The private members bill will give ministers powers to lower the age at which employers must put workers into a scheme from 22 to 18.

It also paves the way to abolish the ‘lower earnings limit’ that lets companies make no pension contributions on the first £6,240 of a worker’s income.

This is a positive move from new pensions minister Laura Trott.

It will result in more workers saving into a pension, and will increase the amount being built up for retirement for many.

These are long-awaited enhancements to the automatic enrolment regime introduced by Labour in 2008 that requires eligible workers to actively opt out of saving into a scheme and forces employers to make minimum contributions.

But these are only the first steps towards filling in the gaps in our pension system.

According to the government impact assessment the measures will put an extra £2bn into workplace pensions – an increase of less than 2 per cent on the amount going in each year at the moment.

This is around half what was forecast when these proposals were first made in 2017 – potentially as a result of more young people staying in full time education, and a rise in part-time work meaning fewer people are earning above the £10,000 threshold at which employers have to auto-enrol them.
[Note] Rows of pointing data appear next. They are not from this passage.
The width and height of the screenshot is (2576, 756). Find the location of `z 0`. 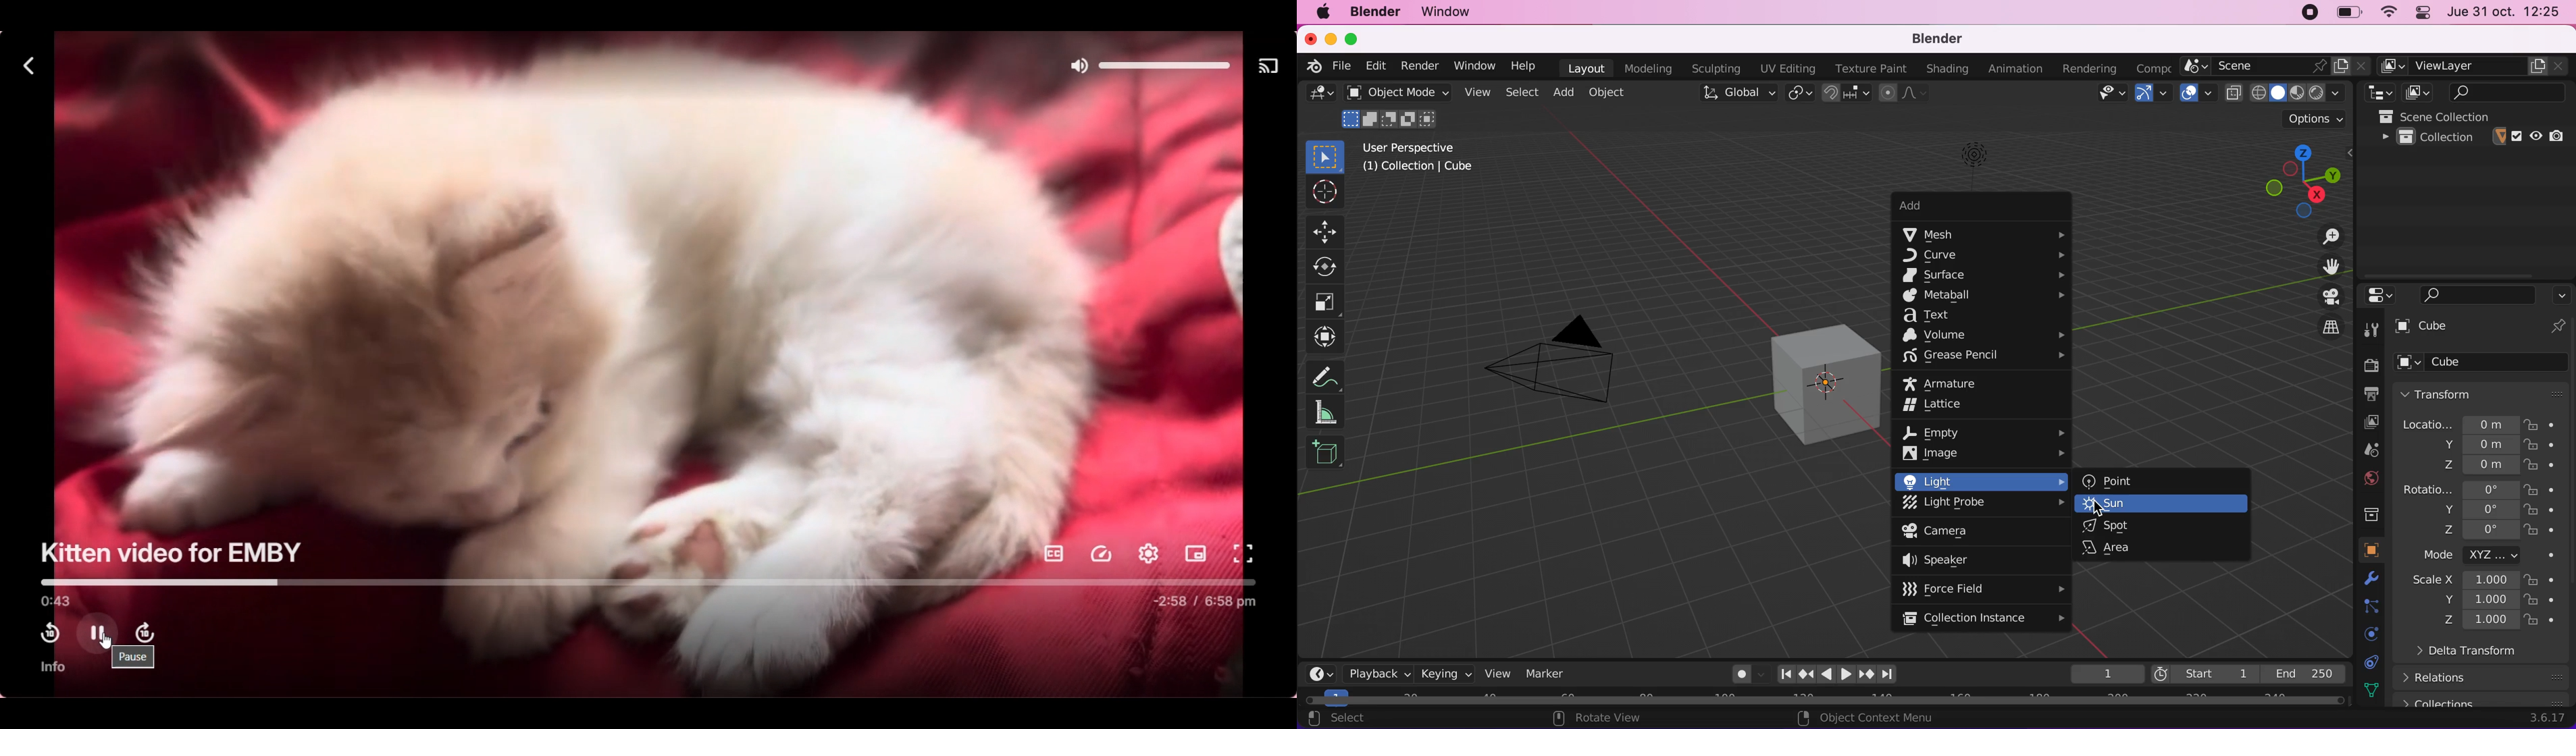

z 0 is located at coordinates (2477, 531).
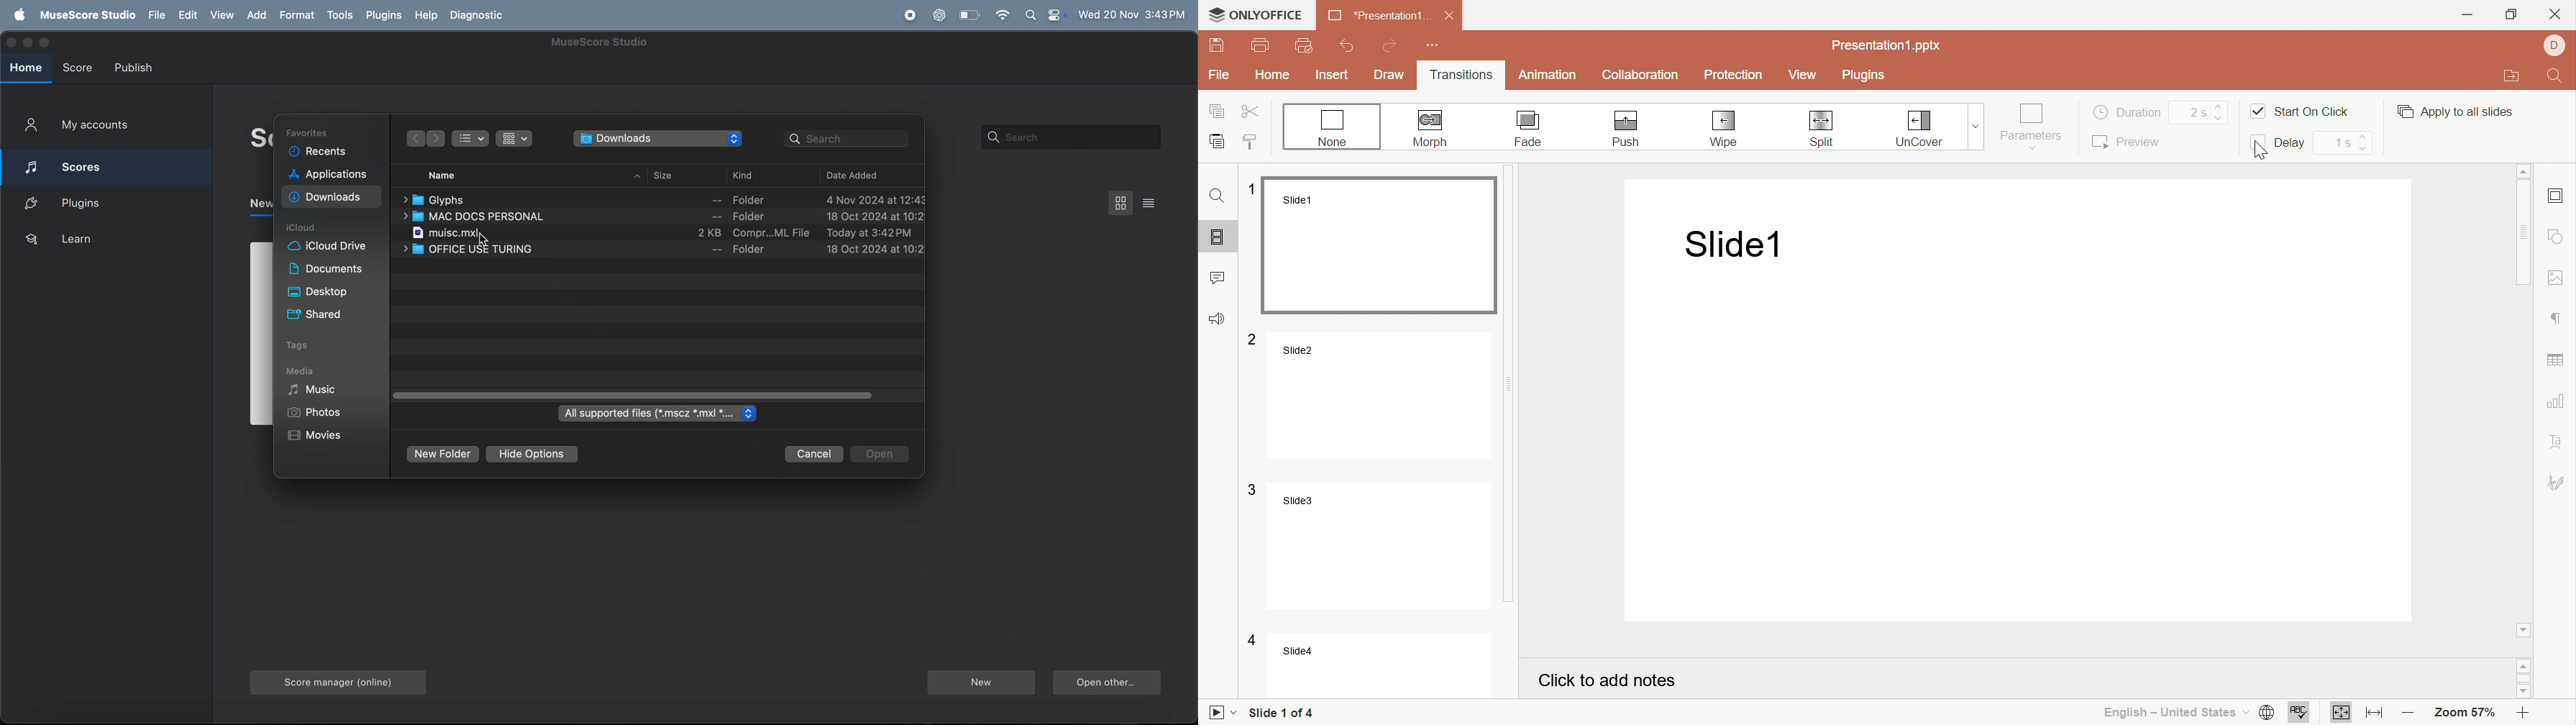 The height and width of the screenshot is (728, 2576). Describe the element at coordinates (2559, 442) in the screenshot. I see `Text art settings` at that location.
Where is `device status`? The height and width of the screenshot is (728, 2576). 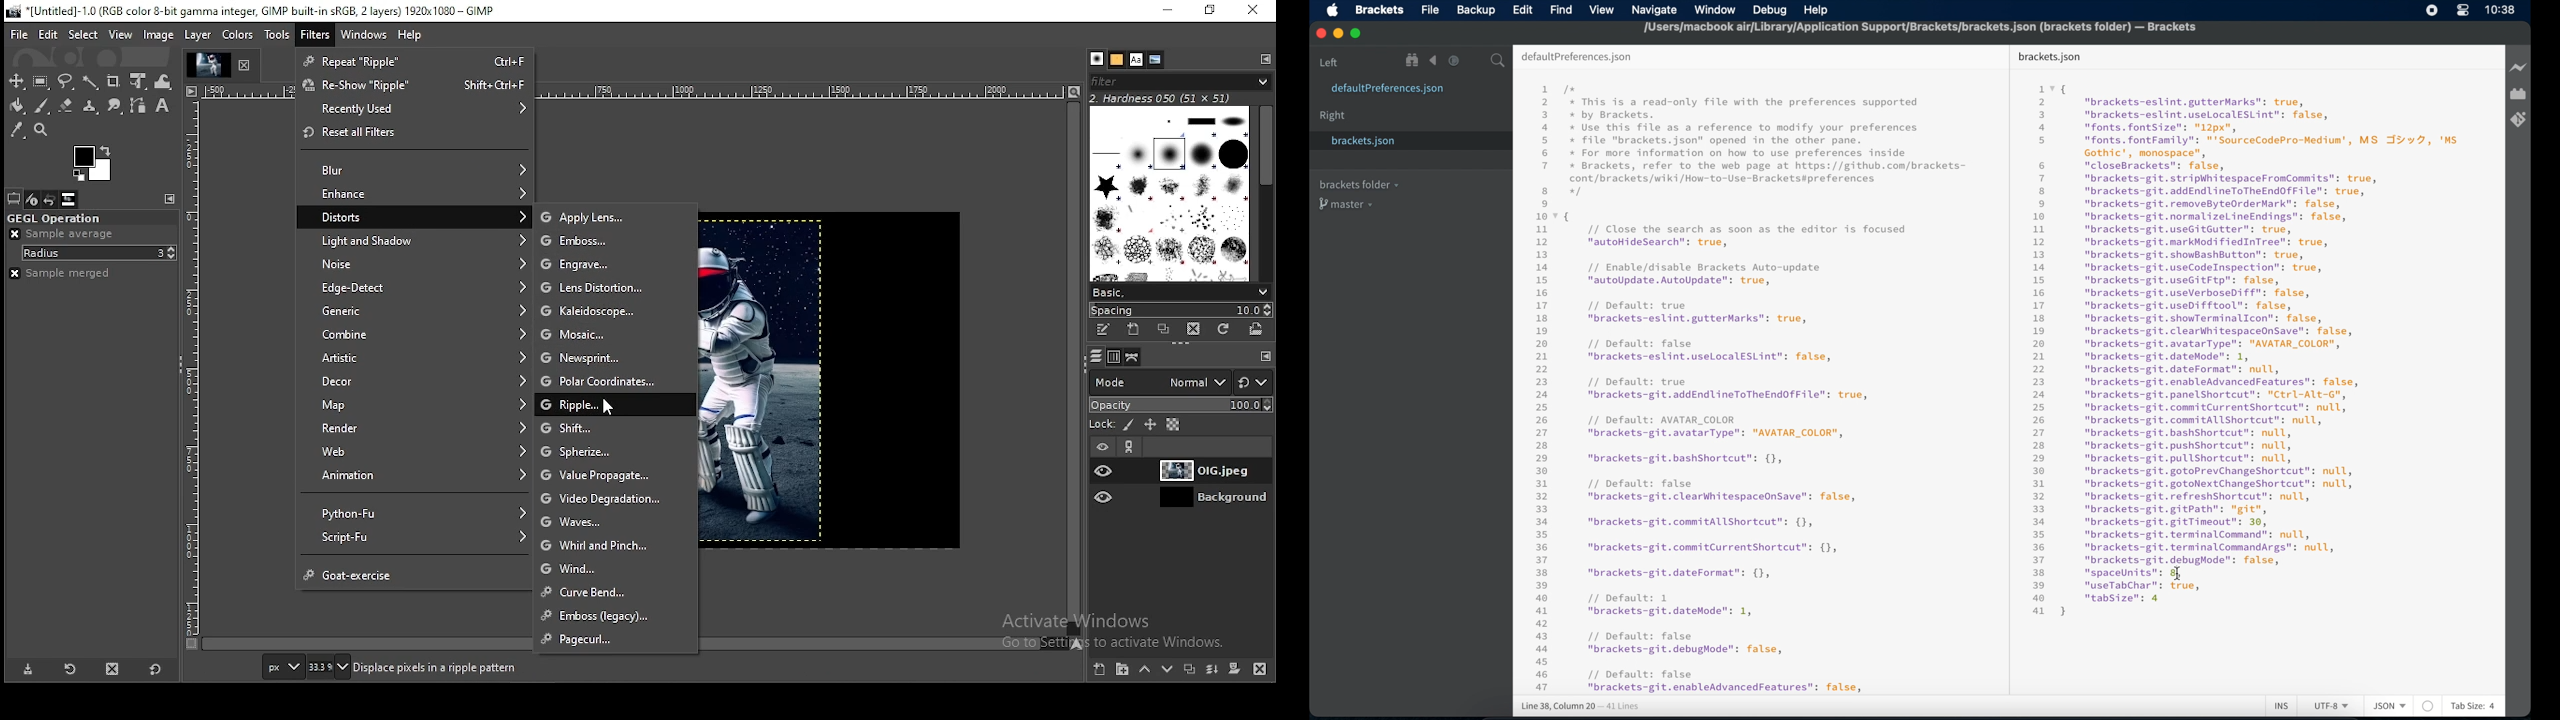 device status is located at coordinates (33, 200).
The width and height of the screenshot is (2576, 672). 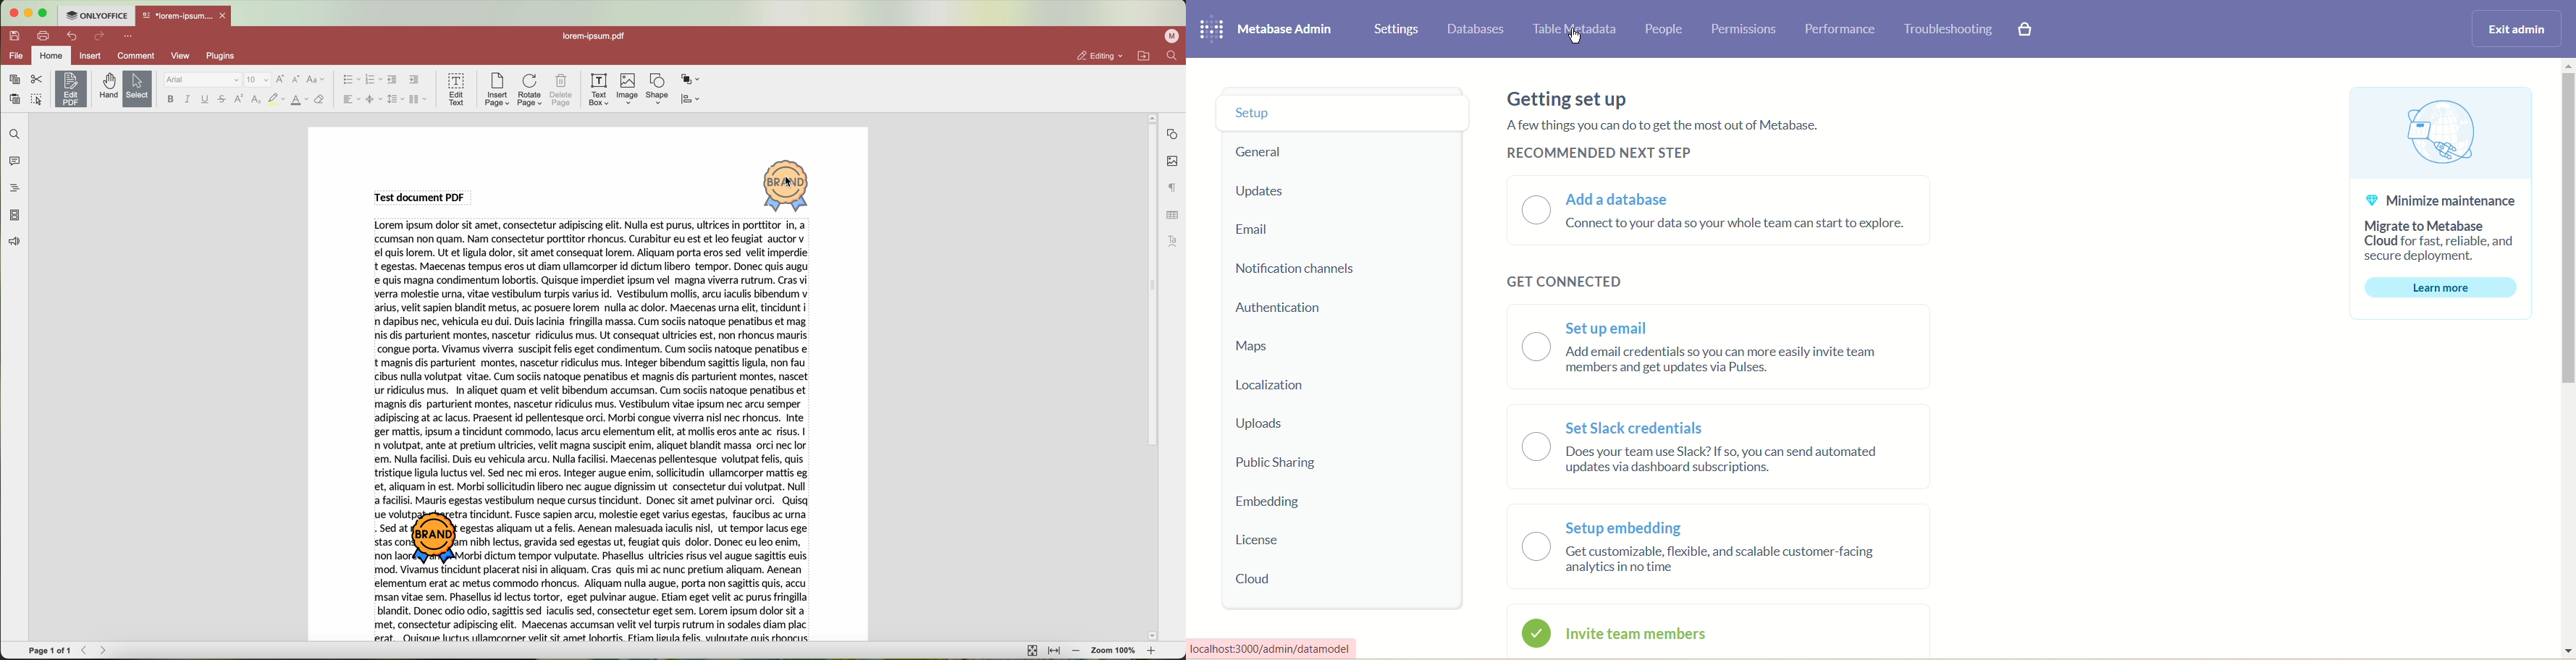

And the largest component of this extra retirement saving is member contributions which, as workers struggle with the longest and deepest pay squeeze for two centuries, will be difficult for many on low incomes to bear.

Boosting retirement saving rates will require more substantial measures – like removing the £10,000 threshold that excludes many part-time workers and people with multiple jobs, and increasing minimum employer contributions from the current paltry level of 3 per cent of pay.

The priority is to actually put in place the regulations to reduce the age threshold and remove the lower earnings limit (something the government has been promising for more than five years) as soon as possible.

This should be followed by a timetable to raise employer contributions to help more workers save the 15 per cent of pay needed to fund a decent retirement, and to phase out the earnings threshold so everyone can benefit from these employer contributions.

And any progress in building up retirement savings must not be undermined by actions to devalue our state pension – the foundation on which our pension system is based.

The UK is already an international outlier, with a low state pension and relatively high – but unevenly spread – levels of private and workplace pension wealth.

This leads to more inequality and poverty in old age than in neighbouring countries as retirement incomes are more directly linked to people’s ability to save while in work.

If, as reported, the government plans to accelerate increases to the state pension age at the same time as bringing more people into auto-enrolment this balance will be skewed further and inequalities in retirement are likely to widen.

So while this announcement is welcome, to give everyone the chance of a decent retirement the government will have to go further while resisting the urge to chip away at the state pension.